SANTIAGO – Chilean President Michelle Bachelet announced Tuesday that she will sent to Parliament a bill on a new constitution before March 11, the date her mandate ends.
“There are many areas where we still must continue advancing and, certainly, before I end my term in government I’m going to send the new constitutional bill (to Parliament),” said Bachelet at the inauguration of an international business forum on gender equality.
The event was the first that Bachelet has attended since returning from an official visit to Japan, the last foreign trip of her presidency, which will end on March when she turns over the reins of power to conservative President-elect Sebastian Piñera.
She added that there is “a group of constitutionalists seeing if – regarding the Constitution – we can create some indication to show that women and men have the right to equal work, equal pay.”
The business forum is being organized by UN Women and the UN Development Program.
“Thirteen days remain to our mandate and we’re continuing to work at full speed,” said Bachelet, who in her speech backed “clear public policies to deal with barriers to access, entry and advancement” for women in the workforce.

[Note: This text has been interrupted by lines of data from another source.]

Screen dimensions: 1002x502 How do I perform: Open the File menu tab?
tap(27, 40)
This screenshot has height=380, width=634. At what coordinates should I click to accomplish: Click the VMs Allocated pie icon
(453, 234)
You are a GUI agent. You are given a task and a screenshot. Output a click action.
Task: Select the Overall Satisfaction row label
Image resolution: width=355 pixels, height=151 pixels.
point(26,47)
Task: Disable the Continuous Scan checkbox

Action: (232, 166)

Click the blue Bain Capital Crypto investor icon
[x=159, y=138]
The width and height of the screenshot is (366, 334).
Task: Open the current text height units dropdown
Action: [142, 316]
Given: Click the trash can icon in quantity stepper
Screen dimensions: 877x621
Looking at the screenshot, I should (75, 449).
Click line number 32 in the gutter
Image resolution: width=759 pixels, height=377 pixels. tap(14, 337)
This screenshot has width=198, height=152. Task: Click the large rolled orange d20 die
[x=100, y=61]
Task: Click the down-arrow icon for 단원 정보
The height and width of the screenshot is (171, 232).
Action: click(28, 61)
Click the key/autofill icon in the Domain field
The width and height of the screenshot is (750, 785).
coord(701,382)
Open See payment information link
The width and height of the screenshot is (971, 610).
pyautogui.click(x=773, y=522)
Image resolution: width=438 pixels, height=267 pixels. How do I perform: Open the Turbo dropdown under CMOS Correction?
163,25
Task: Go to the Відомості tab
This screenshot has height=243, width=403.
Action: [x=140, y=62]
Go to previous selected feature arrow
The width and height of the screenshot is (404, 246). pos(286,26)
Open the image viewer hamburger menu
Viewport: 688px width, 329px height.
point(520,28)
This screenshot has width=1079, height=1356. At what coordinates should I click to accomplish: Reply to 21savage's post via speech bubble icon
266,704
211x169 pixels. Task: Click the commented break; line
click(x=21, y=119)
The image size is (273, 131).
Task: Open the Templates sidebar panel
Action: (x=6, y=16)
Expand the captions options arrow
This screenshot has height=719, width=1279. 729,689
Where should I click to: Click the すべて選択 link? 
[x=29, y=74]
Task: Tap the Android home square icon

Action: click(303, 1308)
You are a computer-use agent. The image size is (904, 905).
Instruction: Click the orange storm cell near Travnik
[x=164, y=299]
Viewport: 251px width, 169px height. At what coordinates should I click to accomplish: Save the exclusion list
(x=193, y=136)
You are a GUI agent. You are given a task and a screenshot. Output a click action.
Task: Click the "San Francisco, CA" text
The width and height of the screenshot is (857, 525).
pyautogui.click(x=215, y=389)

She also said that when she ends her second presidential term she will leave Chileans with a “better country, in which many people’s lives have been changed, above all people in humble circumstances.”
The drafting of a new constitution for Chile was one of Bachelet’s promises for her second term and in January 2017 she received an 850-page preliminary document prepared with input from more than 204,000 people at citizen councils around the country.
Last April, Bachelet signed a bill establishing a Constitutional Convention, which must still be approved by Parliament, to draft the new constitution.
Debate on the new national charter – which will replace the current 1980 document imposed under the 1973-1990 Augusto Pinochet dictatorship, although it was somewhat modified under the 2000-2006 government of socialist Ricardo Lagos – will commence in Parliament on March 11, when the newly elected legislators will take office, but where no political bloc holds a majority.